* **Goal**
Please put the records from the start through the line containing "coord(422,513)", inclusive, into a numbered list, leaving out any blank lines.

Data lines
-- Start --
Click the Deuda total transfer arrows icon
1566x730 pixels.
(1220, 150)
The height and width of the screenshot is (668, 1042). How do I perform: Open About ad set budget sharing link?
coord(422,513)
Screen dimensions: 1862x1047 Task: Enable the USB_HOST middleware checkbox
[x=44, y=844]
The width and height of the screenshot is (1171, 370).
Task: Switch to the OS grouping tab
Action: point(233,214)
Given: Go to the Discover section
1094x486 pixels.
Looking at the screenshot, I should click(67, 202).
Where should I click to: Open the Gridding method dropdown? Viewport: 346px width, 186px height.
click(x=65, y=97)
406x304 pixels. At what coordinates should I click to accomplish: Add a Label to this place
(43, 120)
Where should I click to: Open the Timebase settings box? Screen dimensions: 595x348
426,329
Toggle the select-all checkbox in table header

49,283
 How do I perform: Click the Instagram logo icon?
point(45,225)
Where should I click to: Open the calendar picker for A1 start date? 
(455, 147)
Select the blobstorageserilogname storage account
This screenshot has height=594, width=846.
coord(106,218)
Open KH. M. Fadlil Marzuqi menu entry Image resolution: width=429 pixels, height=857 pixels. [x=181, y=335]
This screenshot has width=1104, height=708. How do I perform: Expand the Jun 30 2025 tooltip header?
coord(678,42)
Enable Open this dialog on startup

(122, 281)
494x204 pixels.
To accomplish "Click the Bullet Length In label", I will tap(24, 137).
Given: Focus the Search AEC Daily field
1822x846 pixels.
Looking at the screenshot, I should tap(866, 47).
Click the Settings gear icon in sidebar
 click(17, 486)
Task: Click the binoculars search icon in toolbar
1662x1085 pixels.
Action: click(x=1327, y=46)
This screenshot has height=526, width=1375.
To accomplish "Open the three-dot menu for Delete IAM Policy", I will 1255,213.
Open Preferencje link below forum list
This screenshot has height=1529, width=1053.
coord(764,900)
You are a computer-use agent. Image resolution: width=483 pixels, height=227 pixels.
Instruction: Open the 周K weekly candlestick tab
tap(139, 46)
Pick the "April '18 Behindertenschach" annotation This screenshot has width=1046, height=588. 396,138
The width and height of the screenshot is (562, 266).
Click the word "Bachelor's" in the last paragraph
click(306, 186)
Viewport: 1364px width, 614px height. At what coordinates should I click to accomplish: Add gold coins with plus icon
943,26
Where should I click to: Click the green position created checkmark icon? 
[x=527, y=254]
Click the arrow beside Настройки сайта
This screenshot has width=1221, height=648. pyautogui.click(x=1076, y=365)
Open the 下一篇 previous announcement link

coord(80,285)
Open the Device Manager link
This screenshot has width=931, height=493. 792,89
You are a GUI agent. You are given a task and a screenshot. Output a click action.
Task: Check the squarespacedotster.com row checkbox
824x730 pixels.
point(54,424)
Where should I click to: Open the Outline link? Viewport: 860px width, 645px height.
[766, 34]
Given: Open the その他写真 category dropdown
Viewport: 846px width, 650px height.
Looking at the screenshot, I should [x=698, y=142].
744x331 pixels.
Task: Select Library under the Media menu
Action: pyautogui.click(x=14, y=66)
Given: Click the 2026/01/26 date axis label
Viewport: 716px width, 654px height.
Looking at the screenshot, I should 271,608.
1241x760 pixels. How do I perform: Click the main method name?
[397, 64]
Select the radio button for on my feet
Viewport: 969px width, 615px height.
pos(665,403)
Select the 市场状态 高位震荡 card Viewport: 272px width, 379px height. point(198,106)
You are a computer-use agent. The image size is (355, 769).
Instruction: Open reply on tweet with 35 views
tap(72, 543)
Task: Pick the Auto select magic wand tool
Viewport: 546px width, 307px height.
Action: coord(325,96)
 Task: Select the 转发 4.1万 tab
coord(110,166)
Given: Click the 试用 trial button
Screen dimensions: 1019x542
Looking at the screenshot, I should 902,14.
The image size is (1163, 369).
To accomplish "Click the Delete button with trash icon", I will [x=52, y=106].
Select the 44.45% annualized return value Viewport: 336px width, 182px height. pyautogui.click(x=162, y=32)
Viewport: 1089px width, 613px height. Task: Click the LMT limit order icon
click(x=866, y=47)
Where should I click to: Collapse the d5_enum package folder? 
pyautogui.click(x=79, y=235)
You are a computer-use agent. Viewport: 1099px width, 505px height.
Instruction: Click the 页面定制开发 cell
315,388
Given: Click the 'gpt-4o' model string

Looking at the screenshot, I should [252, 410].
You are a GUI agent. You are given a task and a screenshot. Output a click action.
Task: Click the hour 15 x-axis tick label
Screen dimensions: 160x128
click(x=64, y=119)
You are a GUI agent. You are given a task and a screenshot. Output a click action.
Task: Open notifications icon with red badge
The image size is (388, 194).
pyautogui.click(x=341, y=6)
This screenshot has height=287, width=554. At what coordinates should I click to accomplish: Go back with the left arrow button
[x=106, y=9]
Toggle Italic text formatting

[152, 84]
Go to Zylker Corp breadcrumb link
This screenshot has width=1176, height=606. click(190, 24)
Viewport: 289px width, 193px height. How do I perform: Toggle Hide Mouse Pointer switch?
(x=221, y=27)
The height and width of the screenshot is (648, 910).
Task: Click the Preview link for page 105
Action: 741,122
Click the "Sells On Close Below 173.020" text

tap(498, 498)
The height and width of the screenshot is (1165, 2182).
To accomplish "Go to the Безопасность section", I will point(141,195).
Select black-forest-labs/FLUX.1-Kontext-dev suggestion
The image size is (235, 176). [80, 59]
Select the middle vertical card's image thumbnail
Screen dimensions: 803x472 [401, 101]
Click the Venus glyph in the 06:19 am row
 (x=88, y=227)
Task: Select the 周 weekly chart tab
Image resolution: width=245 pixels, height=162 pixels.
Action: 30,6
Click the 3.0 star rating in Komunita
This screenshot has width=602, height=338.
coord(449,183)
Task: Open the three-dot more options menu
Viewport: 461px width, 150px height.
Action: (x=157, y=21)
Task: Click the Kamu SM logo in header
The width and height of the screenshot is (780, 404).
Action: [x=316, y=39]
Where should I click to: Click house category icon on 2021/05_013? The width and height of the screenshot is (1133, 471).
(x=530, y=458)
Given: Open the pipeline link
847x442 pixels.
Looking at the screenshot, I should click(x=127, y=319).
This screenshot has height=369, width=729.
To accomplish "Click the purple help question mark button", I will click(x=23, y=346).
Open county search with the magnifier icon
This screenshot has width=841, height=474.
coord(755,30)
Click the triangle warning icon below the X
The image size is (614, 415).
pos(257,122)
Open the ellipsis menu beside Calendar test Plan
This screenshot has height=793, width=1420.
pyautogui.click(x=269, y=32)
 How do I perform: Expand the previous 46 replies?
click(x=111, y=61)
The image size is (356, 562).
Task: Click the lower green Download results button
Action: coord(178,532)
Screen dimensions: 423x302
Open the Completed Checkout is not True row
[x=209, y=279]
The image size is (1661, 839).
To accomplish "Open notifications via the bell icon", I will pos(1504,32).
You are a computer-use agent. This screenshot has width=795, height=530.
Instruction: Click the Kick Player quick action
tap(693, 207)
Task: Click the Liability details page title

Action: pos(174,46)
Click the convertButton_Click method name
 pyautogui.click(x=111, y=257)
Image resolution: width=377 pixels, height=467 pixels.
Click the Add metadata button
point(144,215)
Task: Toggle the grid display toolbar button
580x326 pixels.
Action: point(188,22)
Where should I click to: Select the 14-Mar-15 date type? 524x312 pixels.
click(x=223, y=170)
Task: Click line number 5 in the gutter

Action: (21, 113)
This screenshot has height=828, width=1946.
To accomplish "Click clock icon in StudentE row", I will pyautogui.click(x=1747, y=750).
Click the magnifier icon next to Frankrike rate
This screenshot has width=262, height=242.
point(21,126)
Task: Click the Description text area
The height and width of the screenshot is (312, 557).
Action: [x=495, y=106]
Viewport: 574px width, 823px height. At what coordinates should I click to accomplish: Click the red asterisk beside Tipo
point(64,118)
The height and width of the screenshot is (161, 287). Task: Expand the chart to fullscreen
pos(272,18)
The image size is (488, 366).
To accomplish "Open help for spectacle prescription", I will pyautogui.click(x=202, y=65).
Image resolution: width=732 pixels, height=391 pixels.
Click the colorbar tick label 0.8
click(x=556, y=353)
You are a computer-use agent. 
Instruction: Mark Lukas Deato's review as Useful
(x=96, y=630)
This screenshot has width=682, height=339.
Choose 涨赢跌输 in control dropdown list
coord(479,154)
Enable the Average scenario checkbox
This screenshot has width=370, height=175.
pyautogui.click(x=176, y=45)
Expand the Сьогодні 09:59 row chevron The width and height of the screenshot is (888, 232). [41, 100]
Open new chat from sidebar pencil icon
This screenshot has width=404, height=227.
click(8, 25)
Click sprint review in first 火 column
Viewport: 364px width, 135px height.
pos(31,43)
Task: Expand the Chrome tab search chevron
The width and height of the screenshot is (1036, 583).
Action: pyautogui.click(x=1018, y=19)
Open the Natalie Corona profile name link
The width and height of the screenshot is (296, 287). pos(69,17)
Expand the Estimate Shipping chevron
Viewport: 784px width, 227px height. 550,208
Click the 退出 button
-- End --
* **Full solution**
1. Click the Deuda total transfer arrows icon
2. 1566x730 pixels.
3. (1220, 150)
4. The height and width of the screenshot is (668, 1042). How do I perform: Open About ad set budget sharing link?
5. coord(422,513)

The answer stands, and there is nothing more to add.